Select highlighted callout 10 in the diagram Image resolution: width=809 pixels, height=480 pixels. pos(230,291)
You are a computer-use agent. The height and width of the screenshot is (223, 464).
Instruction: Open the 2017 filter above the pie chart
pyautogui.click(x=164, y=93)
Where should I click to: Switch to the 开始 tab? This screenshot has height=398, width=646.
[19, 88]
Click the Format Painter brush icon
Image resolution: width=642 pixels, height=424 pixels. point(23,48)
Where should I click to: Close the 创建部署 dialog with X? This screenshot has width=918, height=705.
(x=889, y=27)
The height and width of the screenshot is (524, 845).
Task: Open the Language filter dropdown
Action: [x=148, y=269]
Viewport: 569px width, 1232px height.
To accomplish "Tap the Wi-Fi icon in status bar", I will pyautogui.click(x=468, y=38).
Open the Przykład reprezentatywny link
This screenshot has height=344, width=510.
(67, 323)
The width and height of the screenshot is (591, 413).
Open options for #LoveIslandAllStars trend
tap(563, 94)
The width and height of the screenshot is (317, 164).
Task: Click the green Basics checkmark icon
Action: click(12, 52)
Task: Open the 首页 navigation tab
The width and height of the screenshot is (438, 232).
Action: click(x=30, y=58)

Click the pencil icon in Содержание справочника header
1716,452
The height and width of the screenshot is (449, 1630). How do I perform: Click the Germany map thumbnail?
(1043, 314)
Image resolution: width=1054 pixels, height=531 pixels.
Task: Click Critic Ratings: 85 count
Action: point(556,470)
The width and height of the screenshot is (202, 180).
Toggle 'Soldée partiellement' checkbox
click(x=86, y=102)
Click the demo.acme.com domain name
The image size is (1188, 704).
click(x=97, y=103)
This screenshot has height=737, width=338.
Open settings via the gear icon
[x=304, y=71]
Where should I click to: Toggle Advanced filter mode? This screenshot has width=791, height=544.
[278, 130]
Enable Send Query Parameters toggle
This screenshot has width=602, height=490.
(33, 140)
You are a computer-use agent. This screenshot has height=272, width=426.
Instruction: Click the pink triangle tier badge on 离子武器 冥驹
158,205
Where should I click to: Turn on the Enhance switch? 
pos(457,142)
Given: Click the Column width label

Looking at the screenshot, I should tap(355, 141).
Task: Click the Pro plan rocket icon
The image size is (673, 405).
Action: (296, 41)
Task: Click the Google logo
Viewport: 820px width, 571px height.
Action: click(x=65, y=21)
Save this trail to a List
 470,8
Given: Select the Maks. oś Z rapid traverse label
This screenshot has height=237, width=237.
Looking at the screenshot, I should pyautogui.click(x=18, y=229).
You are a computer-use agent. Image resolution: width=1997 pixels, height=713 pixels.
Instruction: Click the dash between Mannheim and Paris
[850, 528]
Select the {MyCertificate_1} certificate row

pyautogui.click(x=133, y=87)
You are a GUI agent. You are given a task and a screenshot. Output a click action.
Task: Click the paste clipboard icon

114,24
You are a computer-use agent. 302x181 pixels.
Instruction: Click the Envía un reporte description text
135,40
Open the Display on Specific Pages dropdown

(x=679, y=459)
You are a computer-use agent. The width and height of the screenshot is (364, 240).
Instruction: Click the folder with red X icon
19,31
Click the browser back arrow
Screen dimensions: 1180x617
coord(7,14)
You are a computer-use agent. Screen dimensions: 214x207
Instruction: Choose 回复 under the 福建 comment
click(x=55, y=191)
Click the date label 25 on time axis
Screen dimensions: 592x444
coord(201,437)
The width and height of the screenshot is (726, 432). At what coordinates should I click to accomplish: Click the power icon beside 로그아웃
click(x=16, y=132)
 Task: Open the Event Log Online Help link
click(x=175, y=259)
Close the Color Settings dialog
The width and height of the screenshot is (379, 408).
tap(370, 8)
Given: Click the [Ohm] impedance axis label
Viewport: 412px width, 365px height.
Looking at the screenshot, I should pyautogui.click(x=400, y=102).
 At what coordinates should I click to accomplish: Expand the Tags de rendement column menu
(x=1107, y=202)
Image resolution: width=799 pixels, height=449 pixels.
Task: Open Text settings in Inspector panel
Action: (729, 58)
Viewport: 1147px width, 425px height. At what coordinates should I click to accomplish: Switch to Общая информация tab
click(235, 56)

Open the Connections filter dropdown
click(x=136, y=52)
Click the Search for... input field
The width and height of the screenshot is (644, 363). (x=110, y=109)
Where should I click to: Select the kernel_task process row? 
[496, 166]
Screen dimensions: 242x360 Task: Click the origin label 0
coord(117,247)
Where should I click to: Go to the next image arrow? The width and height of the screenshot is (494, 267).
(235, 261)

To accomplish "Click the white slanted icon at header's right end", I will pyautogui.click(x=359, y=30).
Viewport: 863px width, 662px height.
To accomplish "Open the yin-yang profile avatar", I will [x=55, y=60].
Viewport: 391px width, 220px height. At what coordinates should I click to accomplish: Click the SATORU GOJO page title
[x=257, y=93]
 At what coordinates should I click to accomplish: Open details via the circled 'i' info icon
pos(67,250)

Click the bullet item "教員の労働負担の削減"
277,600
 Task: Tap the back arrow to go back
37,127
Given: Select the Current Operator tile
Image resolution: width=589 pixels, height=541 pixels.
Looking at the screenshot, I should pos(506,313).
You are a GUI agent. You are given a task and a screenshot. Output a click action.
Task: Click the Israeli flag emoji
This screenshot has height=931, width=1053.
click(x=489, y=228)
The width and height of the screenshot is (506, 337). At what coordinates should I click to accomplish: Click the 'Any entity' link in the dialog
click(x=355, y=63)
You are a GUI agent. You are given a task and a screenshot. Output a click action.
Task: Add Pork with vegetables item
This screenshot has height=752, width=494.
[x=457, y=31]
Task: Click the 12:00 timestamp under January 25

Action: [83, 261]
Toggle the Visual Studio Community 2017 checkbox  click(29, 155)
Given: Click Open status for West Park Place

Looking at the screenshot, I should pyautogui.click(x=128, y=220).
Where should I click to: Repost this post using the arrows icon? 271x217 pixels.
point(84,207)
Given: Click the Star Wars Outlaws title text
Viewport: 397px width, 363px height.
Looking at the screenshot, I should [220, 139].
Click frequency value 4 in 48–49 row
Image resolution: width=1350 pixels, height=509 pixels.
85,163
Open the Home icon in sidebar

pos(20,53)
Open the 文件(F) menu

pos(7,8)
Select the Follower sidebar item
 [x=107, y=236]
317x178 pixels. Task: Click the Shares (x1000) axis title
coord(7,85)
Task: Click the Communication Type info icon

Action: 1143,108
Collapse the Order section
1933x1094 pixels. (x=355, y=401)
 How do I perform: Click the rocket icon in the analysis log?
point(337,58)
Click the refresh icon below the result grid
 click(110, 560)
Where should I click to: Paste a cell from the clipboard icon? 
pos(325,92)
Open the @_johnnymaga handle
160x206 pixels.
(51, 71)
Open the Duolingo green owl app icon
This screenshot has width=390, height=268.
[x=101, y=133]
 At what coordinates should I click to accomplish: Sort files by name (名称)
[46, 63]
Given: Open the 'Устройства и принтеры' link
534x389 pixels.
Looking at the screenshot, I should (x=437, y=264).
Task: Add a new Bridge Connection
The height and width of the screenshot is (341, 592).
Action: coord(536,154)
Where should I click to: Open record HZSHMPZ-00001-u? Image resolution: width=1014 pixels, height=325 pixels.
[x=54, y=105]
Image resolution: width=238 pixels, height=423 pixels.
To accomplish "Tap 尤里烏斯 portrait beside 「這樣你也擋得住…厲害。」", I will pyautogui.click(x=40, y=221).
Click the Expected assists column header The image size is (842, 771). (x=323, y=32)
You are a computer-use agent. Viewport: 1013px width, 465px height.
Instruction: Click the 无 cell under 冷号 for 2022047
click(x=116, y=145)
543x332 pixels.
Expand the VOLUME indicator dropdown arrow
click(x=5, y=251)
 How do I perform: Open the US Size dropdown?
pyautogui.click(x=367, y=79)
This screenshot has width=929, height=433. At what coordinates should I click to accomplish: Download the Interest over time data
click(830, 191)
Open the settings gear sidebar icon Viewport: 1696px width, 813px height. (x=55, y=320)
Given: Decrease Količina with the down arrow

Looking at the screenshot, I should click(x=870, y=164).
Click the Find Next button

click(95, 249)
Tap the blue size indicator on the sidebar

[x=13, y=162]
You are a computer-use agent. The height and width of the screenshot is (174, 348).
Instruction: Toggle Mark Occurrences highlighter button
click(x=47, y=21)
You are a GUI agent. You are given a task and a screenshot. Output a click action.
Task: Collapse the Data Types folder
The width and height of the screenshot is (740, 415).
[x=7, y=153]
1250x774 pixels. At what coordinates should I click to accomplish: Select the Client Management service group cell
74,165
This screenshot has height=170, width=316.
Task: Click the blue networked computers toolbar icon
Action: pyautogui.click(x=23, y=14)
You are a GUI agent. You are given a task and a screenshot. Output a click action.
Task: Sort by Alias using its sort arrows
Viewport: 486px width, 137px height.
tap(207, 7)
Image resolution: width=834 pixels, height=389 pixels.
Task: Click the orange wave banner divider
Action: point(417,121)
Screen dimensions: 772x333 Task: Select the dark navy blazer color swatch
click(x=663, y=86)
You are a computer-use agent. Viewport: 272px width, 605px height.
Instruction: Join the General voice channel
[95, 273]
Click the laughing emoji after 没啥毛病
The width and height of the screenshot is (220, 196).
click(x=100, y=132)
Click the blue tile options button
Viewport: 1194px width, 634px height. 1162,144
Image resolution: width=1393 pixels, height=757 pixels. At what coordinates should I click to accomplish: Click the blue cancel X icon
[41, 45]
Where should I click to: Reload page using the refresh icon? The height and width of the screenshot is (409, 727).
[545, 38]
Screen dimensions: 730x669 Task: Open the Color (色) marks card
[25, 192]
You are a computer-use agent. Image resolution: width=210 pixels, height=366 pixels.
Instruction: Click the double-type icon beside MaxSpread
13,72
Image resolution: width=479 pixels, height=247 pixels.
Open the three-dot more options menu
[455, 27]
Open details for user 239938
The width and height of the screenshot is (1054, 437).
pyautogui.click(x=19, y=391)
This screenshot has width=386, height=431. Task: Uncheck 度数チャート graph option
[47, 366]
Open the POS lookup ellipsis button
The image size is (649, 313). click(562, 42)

Task to complete: In the records above, find the line with "Given: Open the 'Устройства и принтеры' link"; write out exactly that line and each one after it, stopping after the line with "Image resolution: width=238".

Response below:
Given: Open the 'Устройства и принтеры' link
534x389 pixels.
Looking at the screenshot, I should (x=437, y=264).
Task: Add a new Bridge Connection
The height and width of the screenshot is (341, 592).
Action: coord(536,154)
Where should I click to: Open record HZSHMPZ-00001-u? Image resolution: width=1014 pixels, height=325 pixels.
[x=54, y=105]
Image resolution: width=238 pixels, height=423 pixels.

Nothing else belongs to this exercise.